Beautiful questionsSolutions are nice. Questions are better. The quality of our questions shapes not only the answers available to us, but our entire life. Asking great questions will change a person’s trajectory.

If you want to get to the root of any tough situation, you’ll ask hard questions, the ones you’d rather avoid because you instinctively know the answer will irritate or disrupt. Each answer will lead naturally to the next question in cycles that take you closer to the center. You peel back layers of the issue, question after question, answer after answer, until you hit pay dirt. Falsehoods drop away. Outdated concepts separate out. What remains carries a distinct ring of truth.

It’s okay to not like where it takes you. It’s also okay if, having arrived at the crux, there’s no obvious solution. The more you see and understand the source of the issue, the greater the odds that you’ll arrive at a workable, maybe even elegant, way through to the other side.

Percipient questioning can flip an organizational culture on its head by challenging notions of how things should be. Gary Hamel, in The Future of Management and What Matters Now, illustrates how simple questions can penetrate outdated assumptions about competition, cost structure, customer satisfaction and even employee engagement. His tip to managers is to ask, “‘Where do I have this wrong? … Is there an option I haven’t considered?’ The best leaders are the ones who get the most options on the table before making a decision, and the most adaptable companies will be those that encourage folks to voice heretical viewpoints.”

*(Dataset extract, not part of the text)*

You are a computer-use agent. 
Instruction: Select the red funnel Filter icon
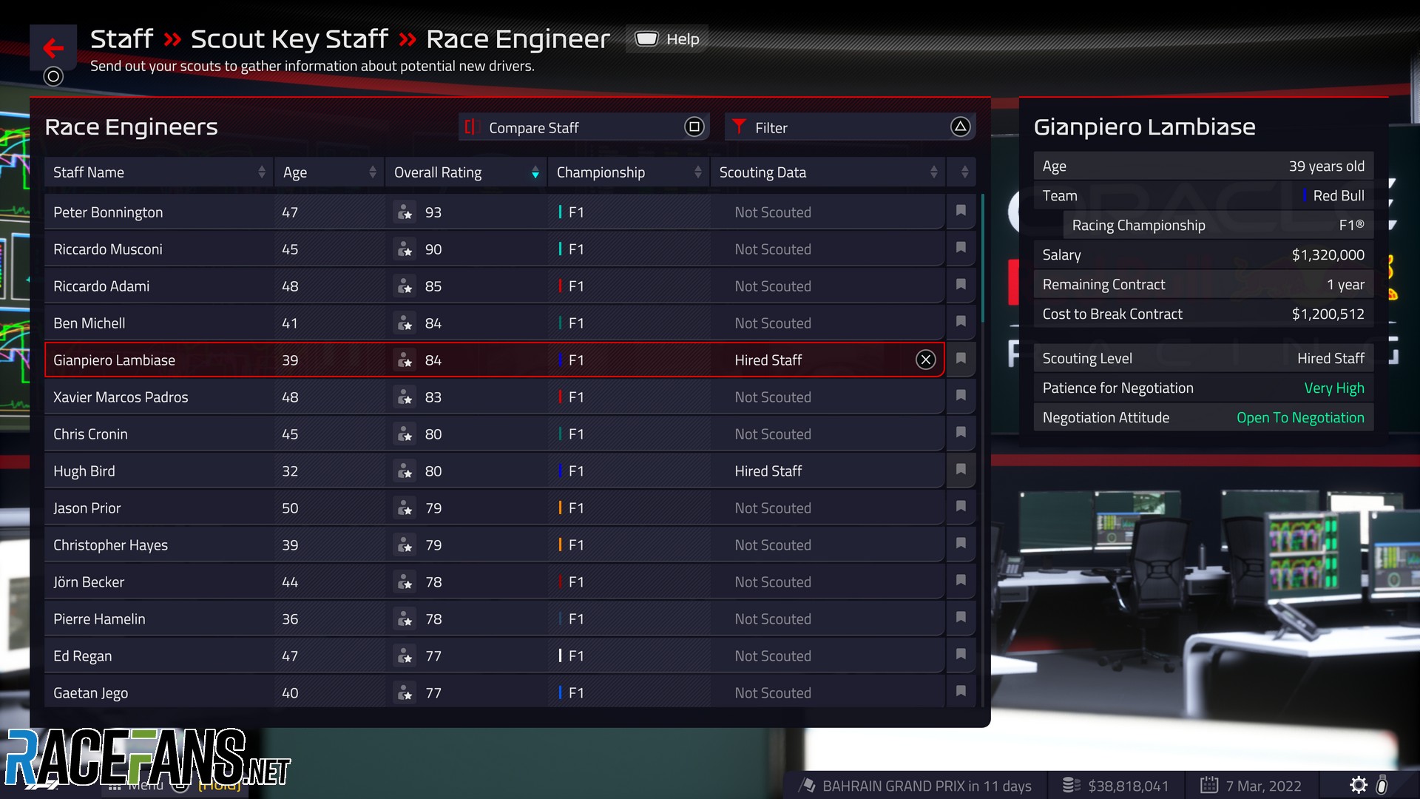[x=740, y=127]
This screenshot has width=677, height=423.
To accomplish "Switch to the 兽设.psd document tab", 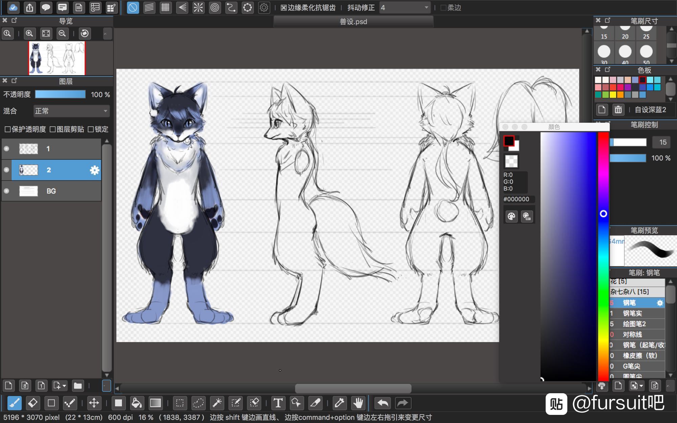I will (x=353, y=22).
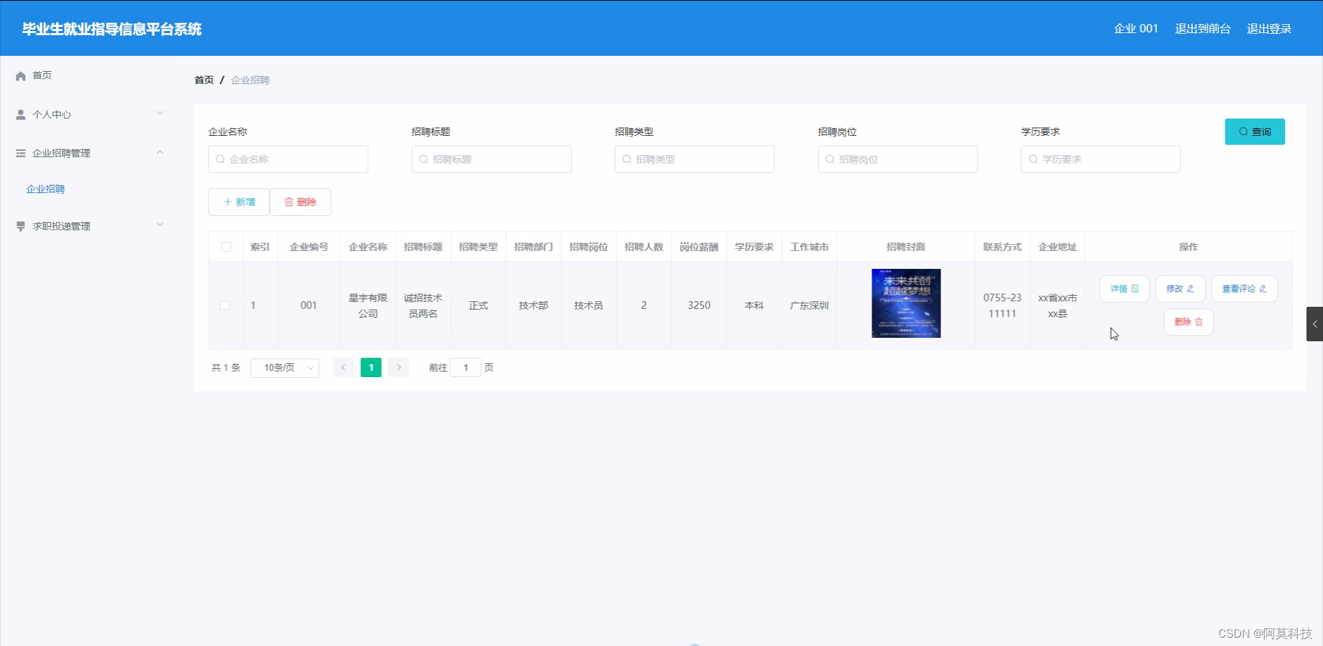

In The Surprising Power of Questions, from the May-June 2018 Harvard Business Review, authors Alison Wood Brooks and Leslie K. John take an even more pragmatic approach. Different situations with different intended outcomes necessitate different approaches for both the questioner and the responder. Unlike Hamel, who challenges  leaders to put their own interests behind those of others, Brooks and John prescribe a set of calculations. Their implied aim is to accumulate knowledge as a means to power, rather than quenching curiosity or advancing knowledge for the greater good. I’d characterize it a transactional mindset rather a relational approach.

I recommend keeping it simple, straightforward and real. To draw out people’s potential (as well as possibilities within organizations), travel with sincere questions in your quiver. Without costing a dime, they’ll equip you to dispel assumptions and unearth new options.